Er bestätigte zudem den neuesten Zeitplan: Der Fertigungsknoten Intel 18A ist in die Serienproduktion im Vollmaßstab eingetreten, und der Knoten Intel 14A wird im ersten Quartal nächsten Jahres offiziell mit der Produktion beginnen. Intel 14A (1,4-nm-Klasse) hatte zuvor mit Herausforderungen bei der Ausbeute zu kämpfen; im April stimmte das Unternehmen zu, die 14A-Prozesstechnologie auf das von Tesla und SpaceX geleitete Terafab-Projekt zu übertragen, wobei das erste Produkt von Letzterem voraussichtlich Mitte 2028 auf den Markt kommen wird.

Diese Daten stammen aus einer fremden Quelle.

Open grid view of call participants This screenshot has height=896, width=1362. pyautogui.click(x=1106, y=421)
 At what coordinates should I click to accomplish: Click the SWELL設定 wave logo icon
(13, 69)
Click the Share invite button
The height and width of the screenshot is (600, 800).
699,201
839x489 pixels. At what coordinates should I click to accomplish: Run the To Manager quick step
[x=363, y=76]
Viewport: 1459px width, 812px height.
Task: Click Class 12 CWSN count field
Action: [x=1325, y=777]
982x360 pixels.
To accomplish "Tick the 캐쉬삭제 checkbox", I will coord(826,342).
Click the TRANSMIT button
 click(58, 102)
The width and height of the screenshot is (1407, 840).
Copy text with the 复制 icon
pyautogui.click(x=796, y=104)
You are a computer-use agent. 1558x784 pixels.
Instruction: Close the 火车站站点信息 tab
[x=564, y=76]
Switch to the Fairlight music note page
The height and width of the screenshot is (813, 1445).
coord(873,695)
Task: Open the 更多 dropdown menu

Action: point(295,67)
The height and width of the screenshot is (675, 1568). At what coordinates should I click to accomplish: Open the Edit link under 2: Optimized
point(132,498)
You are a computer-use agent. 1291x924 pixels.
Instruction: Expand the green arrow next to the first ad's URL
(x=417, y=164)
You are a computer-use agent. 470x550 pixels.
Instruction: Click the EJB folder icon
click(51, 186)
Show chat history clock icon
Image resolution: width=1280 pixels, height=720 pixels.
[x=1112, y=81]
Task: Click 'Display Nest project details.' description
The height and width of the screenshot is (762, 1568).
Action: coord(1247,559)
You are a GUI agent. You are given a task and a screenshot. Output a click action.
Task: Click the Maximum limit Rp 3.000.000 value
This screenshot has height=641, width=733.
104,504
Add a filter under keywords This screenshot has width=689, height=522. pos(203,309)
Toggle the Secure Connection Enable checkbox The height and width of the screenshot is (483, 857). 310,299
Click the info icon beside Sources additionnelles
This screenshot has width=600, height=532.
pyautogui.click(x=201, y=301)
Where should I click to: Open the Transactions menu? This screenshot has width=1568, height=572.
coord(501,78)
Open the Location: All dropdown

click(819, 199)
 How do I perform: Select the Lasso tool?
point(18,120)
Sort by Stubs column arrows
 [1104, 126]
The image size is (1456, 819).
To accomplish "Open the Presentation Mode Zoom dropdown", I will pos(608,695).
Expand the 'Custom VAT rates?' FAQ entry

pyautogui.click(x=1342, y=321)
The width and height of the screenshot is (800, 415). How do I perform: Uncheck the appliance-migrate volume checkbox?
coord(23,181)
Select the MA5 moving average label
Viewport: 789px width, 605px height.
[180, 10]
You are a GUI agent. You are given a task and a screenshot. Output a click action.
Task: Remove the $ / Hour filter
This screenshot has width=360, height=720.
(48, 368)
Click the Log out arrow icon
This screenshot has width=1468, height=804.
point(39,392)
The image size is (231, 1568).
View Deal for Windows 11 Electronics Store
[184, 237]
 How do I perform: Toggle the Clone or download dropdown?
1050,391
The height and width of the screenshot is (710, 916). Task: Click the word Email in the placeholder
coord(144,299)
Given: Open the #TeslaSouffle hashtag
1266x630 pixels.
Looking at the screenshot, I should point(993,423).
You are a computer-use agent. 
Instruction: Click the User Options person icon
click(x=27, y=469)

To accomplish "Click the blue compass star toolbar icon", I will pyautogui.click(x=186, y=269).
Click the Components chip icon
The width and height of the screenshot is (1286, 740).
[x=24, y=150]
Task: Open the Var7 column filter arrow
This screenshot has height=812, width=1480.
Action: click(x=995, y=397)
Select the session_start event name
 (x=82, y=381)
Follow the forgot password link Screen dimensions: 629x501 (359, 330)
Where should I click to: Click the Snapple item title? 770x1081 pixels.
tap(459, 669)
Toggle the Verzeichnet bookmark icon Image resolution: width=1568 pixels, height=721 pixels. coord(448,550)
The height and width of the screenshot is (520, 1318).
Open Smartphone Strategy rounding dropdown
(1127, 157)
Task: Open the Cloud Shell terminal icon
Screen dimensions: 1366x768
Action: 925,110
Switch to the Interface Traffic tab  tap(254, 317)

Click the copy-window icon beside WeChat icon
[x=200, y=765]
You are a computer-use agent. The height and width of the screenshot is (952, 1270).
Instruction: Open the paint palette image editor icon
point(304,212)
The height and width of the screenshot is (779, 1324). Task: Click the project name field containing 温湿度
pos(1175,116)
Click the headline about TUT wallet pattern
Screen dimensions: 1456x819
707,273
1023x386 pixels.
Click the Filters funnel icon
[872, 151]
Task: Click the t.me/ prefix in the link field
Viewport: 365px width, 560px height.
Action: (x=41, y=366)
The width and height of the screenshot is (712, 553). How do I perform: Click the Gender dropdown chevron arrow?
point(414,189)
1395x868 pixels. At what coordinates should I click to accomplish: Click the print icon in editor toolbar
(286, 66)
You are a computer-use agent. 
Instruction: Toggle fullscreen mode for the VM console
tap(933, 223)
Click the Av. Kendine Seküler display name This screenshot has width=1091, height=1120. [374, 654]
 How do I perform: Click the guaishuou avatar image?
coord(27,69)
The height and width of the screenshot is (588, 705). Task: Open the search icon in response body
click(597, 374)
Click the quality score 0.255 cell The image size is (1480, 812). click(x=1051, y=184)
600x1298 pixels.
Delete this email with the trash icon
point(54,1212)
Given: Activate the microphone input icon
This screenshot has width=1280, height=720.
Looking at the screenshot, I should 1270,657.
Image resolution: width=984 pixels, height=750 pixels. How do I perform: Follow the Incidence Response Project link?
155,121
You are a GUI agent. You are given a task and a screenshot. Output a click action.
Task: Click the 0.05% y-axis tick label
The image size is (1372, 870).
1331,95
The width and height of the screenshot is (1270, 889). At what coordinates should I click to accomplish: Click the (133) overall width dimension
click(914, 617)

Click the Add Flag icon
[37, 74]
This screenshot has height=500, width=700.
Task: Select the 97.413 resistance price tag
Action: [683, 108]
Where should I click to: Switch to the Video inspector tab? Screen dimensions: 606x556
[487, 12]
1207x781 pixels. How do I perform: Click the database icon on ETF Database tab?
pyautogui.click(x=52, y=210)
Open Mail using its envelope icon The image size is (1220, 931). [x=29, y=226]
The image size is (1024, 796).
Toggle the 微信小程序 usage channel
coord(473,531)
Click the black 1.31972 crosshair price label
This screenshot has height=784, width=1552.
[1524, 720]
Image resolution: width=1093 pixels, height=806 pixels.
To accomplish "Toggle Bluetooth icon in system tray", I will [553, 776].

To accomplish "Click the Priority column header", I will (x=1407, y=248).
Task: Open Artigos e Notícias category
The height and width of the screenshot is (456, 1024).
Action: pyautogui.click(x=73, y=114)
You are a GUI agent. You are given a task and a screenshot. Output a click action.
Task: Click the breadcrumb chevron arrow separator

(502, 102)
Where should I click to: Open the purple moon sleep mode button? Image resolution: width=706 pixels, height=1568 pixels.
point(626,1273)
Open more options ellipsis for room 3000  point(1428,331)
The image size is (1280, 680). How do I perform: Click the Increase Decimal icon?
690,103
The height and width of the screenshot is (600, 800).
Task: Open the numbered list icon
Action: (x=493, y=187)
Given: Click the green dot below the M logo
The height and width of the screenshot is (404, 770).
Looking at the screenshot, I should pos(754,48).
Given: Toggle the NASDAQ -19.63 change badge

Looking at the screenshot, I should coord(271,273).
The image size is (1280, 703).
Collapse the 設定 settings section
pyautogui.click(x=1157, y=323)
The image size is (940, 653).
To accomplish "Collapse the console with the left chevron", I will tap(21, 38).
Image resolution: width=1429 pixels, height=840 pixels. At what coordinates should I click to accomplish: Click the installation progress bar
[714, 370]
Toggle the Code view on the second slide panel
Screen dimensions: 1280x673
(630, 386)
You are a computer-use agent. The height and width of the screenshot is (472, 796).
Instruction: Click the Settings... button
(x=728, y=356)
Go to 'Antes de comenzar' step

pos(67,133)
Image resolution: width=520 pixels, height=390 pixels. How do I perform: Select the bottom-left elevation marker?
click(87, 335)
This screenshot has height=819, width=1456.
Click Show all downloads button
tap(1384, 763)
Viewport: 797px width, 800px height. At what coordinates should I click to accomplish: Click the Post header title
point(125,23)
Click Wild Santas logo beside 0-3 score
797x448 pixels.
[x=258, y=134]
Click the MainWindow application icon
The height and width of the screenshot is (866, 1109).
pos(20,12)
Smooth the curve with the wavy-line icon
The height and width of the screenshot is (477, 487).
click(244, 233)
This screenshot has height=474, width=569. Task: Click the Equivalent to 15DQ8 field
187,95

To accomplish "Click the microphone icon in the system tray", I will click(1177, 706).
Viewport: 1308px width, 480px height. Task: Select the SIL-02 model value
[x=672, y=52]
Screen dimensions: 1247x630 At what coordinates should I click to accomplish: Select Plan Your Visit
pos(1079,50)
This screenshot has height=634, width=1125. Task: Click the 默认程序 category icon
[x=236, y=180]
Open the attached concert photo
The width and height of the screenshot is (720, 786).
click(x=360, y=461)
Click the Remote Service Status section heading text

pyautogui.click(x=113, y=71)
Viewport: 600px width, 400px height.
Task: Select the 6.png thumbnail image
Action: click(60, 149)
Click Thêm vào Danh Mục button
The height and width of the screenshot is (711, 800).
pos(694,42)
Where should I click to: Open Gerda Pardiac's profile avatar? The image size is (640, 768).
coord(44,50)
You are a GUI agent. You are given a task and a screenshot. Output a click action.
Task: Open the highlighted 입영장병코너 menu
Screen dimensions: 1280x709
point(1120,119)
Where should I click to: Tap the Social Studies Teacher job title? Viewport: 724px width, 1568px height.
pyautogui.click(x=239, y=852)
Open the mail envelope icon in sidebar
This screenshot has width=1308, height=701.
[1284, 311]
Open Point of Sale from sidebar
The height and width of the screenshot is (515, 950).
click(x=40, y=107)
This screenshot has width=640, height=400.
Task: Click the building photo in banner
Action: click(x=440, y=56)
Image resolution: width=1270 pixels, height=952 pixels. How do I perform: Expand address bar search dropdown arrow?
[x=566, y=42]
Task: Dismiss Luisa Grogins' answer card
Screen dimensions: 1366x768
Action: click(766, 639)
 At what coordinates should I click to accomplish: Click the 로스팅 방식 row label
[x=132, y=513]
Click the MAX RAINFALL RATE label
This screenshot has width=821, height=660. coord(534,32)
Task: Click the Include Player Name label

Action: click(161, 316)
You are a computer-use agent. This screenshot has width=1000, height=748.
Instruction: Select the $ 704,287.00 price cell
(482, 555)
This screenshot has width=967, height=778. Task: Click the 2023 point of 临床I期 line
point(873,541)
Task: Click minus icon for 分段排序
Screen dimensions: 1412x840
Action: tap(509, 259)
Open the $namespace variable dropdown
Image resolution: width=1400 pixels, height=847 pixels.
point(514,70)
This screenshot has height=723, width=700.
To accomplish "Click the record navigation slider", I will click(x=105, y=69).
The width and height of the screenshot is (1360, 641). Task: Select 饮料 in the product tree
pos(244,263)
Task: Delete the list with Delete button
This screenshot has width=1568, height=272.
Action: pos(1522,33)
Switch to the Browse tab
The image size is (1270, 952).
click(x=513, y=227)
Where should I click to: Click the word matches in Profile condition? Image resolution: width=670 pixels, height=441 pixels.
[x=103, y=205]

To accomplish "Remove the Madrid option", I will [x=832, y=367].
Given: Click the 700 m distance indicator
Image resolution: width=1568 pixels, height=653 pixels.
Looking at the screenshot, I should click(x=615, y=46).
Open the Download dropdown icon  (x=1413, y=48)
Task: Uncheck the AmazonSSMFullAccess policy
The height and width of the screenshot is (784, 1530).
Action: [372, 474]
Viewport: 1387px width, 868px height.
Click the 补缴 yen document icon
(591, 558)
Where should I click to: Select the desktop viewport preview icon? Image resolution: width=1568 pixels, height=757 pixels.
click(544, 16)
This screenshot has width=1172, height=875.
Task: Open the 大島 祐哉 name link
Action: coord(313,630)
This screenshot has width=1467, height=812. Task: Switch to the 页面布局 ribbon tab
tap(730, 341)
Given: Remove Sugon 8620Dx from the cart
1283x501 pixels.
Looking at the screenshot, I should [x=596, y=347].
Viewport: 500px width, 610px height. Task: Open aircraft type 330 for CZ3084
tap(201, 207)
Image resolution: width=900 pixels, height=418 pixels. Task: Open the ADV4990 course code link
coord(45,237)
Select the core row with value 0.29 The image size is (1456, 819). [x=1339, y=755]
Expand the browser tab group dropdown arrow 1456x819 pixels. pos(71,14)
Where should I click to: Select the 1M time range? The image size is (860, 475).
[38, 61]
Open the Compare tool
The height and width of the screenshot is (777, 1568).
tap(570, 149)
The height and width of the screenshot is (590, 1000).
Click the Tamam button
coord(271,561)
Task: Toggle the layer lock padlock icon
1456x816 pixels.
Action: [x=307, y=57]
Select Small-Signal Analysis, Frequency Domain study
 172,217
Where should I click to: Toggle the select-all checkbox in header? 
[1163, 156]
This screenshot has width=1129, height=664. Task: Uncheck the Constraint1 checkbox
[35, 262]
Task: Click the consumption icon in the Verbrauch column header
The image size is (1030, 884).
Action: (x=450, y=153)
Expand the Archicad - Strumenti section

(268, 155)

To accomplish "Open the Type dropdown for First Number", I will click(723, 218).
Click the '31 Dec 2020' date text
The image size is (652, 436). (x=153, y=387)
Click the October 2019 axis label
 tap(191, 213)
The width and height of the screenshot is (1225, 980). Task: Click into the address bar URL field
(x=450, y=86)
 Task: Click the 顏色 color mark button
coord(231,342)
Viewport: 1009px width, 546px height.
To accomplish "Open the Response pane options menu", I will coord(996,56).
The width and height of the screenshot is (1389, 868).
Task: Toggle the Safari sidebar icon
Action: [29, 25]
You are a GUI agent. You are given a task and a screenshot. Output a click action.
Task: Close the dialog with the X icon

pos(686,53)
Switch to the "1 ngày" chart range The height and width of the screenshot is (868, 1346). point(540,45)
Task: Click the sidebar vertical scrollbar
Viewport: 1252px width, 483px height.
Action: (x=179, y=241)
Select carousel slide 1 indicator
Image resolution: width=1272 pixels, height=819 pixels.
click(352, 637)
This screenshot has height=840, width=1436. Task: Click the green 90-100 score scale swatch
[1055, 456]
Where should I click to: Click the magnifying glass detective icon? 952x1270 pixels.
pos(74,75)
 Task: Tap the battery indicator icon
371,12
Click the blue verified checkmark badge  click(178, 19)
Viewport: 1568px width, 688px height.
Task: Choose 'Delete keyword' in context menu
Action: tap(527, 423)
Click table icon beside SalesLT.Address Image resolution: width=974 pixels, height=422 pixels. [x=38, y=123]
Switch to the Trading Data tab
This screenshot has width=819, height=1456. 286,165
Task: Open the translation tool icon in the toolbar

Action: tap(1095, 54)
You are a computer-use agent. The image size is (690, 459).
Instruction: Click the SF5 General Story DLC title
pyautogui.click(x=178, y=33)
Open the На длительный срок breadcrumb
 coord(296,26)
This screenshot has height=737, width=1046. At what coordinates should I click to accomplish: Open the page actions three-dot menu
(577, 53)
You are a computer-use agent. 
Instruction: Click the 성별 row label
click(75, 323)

Er sprach zudem eine Warnung mit Blick auf die Lieferkette aus: Wichtige globale Substratmaterialien für das Packaging werden von sehr wenigen Anbietern monopolisiert, und es sind massive Vorauszahlungen erforderlich, um Kapazitäten zu sichern. „Dass 95 % der weltweiten Kapazitäten für Advanced Packaging in einer einzigen Region konzentriert sind, ist extrem gefährlich.“ Intel tätigt massive Investitionen, um den Aufbau fortschrittlicher Packaging- und Fertigungskapazitäten in den USA zu beschleunigen. Mit Blick auf die Foundry-Landschaft sprach er sich zudem für eine Diversifizierung der Aufträge auf mehrere Lieferanten aus und erklärte: „Sich bei 95 % der Kapazität auf ein einzelnes Unternehmen zu verlassen, birgt ein extrem hohes Risiko.“
Dieser Inhalt wurde KI-übersetzt und von Menschen überprüft. Er dient nur zu Referenz- und Informationszwecken und stellt keine Anlageberatung dar.